> [PROVIDED TEXT]:
The Exomiser program was originally written purely for exome sequence analysis, however in version 7.0.0 it was extended to be able to analyse whole genome sequences too. The underlying framework and phenotype matching algorthims are identical to the previous version, although major architectural changes were introduced which enabled users to configure the exomiser to run analyses in a user-defined manner. The original command-line parameters and settings file inputs are still maintained and when used will run the original exomiser algorithm. Using the new analysis file input it is still possible to run the original exomiser algorithm (see test-analysis-exome.yml). The advantage here is that it is now possible to run an analysis over a whole-genome sample, yet treat it as an artificial exome for example. We would encourage users to use the new yml format for all their analyses as it also provides a record of exactly how a sample was analysed. This can also be easily shared with collaborators or embedded in publications. The Genomiser algorithm is contained in the test-analysis-genome.yml which has been optimised for both speed and memory usage in analysing whole genomes. Deviating from this default could significantly increase both the time and RAM used for an analysis.

Configuration

The Exomiser can be configured to run in various ways either purely through the command-line interface or by specifying various input file formats and run parameters through the settings file or with an analysis configuration file for maximum flexibility.

Command-line interface

The exomiser is typically always accessed via the command-line to some extent - it is launched using the java command:

java -jar exomiser-cli-7.2.3.jar

It is a also good practice to specify the lower and upper limits of the memory required by the Java VM using the -Xms and -Xmx switches. Typically exomiser can be run using about 8-10GB RAM and in many cases only a 2-4GB RAM, but this will vary considerably depending on the sample size and and the run parameters. Retaining all variants in memory irrespective of their PASS/FAIL state is the least efficient way to analyse a sample. For samples containing more than a few hundred thousand variants, we strongly recommend using exomiser either on a pre-filtered VCF if retaining all variants using the --full-analysis true argument or using the PASS_ONLY analysis mode in the analysis file.

Settings file

Settings files contain all the parameters passed in on the command-line so you can just point exomiser to a settings file using the --settings-file argument. See example.settings and test.settings.

java -Xms2g -Xmx4g -jar exomiser-cli-7.2.3.jar --settings-file test.settings

Alternatively you can mix up a settings file and override settings by specifying them on the command line:

java -Xms2g -Xmx4g -jar exomiser-cli-7.2.3.jar --settings-file test.settings --prioritiser=phenix

Settings can also be run in batch mode. Simply put the path to each settings file in the batch file - one file path per line.

> [WHAT NEEDS TO BE DONE]:
Answer these questions from the Exomiser text above:
1. In which version was Exomiser extended to analyse whole genome sequences?
2. Which argument points Exomiser to a settings file?
3. In batch mode, how are the settings file paths arranged in the batch file?

> [DATA RECORDS]:
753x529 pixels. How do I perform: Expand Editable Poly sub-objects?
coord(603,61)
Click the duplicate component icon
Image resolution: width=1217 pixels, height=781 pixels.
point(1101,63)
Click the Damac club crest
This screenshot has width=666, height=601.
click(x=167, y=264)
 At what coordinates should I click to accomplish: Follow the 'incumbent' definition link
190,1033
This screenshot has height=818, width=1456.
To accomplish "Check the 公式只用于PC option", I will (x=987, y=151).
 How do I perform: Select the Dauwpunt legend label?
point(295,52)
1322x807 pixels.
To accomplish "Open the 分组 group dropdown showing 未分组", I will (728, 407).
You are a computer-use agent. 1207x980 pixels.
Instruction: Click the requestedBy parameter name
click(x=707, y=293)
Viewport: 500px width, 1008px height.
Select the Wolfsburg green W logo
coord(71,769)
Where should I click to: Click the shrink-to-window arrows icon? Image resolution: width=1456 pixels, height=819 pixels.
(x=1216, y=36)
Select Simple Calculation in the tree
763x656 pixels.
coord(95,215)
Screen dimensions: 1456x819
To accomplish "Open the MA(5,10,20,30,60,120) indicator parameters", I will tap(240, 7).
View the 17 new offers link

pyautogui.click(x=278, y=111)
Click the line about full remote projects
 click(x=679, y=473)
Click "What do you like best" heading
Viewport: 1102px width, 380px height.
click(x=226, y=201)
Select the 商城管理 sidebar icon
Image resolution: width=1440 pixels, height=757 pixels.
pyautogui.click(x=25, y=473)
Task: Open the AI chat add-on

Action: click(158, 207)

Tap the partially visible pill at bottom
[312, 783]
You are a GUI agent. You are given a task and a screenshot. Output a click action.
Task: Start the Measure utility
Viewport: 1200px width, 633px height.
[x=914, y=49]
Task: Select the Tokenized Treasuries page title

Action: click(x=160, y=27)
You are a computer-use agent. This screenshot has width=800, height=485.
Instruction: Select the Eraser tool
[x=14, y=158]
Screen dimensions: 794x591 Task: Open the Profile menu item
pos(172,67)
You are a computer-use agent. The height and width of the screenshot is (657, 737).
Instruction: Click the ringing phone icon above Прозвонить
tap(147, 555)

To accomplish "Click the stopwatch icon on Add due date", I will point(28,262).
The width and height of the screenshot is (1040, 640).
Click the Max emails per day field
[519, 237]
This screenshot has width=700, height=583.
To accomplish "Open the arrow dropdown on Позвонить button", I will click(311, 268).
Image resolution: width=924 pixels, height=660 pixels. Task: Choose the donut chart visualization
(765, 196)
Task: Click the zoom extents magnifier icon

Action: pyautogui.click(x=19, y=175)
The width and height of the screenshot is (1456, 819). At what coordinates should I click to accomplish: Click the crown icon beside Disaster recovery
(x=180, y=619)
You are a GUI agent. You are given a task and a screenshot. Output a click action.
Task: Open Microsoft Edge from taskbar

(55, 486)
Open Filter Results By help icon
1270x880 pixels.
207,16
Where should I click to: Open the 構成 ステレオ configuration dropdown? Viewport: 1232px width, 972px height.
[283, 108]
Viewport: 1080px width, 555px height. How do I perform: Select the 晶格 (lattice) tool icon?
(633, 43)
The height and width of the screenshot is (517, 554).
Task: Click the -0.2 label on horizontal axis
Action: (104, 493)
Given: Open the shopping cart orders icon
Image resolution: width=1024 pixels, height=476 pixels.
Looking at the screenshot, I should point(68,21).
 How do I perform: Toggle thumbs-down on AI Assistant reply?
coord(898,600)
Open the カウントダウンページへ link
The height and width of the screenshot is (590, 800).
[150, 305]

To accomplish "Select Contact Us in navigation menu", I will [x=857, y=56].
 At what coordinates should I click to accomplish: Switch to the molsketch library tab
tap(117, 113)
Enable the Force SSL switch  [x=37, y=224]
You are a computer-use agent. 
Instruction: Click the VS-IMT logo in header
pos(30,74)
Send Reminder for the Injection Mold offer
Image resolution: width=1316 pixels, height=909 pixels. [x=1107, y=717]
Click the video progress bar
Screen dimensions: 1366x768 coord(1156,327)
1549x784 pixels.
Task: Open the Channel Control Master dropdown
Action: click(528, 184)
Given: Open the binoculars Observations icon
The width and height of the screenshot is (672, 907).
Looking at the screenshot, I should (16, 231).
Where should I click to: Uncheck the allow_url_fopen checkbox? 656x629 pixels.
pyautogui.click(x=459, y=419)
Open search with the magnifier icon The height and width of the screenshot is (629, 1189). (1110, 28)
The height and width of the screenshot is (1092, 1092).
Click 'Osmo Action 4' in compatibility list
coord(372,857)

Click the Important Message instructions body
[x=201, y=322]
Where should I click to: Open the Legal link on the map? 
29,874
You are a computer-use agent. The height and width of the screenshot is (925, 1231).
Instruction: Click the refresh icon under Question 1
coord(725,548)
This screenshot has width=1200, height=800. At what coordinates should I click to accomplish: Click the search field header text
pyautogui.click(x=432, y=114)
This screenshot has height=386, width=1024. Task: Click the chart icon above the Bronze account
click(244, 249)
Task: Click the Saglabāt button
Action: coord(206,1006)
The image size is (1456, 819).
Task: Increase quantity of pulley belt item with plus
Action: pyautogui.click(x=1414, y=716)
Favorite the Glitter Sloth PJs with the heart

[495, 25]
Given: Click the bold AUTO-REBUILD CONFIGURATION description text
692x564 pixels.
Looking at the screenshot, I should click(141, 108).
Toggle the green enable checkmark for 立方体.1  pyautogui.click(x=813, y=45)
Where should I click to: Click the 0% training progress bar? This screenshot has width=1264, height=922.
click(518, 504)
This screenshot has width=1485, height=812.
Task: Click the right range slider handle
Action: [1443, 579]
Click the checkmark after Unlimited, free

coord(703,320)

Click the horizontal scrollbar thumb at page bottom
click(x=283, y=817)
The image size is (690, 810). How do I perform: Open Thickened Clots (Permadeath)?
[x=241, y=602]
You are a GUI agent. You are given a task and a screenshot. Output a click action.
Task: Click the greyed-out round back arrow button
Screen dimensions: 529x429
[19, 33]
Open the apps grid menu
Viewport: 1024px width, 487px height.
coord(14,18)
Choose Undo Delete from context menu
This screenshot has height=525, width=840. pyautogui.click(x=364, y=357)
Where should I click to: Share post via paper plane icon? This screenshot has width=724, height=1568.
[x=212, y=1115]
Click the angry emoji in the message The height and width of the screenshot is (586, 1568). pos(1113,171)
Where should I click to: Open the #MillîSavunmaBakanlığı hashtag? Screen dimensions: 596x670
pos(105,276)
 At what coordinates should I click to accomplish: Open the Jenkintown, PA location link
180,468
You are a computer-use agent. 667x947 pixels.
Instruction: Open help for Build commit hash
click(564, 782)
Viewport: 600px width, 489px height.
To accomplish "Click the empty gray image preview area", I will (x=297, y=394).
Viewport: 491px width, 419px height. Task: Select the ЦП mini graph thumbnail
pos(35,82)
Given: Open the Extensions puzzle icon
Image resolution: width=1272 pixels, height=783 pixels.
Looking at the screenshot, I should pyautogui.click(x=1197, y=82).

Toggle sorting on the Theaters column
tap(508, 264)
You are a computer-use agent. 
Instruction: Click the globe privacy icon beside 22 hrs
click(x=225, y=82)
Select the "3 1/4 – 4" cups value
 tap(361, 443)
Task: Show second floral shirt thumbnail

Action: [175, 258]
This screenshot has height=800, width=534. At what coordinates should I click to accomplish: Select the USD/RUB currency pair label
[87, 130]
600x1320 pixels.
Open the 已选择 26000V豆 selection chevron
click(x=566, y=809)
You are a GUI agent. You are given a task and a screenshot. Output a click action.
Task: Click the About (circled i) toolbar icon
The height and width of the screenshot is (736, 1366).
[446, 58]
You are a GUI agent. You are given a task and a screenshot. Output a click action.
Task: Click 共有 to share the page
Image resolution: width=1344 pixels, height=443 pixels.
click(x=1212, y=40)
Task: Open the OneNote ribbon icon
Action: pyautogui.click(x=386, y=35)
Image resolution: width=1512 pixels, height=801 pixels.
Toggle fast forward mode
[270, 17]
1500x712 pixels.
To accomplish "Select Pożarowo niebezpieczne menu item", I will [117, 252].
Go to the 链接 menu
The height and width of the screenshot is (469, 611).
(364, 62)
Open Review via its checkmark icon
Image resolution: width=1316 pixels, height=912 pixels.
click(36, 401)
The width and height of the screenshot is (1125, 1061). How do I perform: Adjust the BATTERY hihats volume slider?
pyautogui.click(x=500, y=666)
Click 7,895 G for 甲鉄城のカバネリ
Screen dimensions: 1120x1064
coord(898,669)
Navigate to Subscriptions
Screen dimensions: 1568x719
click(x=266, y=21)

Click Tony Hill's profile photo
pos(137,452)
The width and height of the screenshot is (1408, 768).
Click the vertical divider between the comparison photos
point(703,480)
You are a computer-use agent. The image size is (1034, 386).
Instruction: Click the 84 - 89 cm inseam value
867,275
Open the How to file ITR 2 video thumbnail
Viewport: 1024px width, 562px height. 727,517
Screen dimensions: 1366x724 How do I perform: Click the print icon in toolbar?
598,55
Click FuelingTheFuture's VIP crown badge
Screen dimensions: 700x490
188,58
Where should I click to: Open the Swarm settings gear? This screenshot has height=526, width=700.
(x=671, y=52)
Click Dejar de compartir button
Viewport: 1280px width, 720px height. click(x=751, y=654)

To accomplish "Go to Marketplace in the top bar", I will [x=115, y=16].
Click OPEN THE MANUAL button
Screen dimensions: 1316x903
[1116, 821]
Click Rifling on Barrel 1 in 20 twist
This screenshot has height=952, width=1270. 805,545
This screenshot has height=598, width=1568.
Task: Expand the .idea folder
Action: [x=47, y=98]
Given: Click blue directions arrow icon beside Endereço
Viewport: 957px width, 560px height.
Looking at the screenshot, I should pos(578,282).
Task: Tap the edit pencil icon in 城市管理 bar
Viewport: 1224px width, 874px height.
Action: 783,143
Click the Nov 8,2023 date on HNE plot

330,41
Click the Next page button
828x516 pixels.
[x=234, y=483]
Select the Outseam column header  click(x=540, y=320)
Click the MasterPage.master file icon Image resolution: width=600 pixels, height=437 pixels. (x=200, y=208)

> [SOLUTION]:
1. Version 7.0.0.
2. --settings-file
3. One file path per line.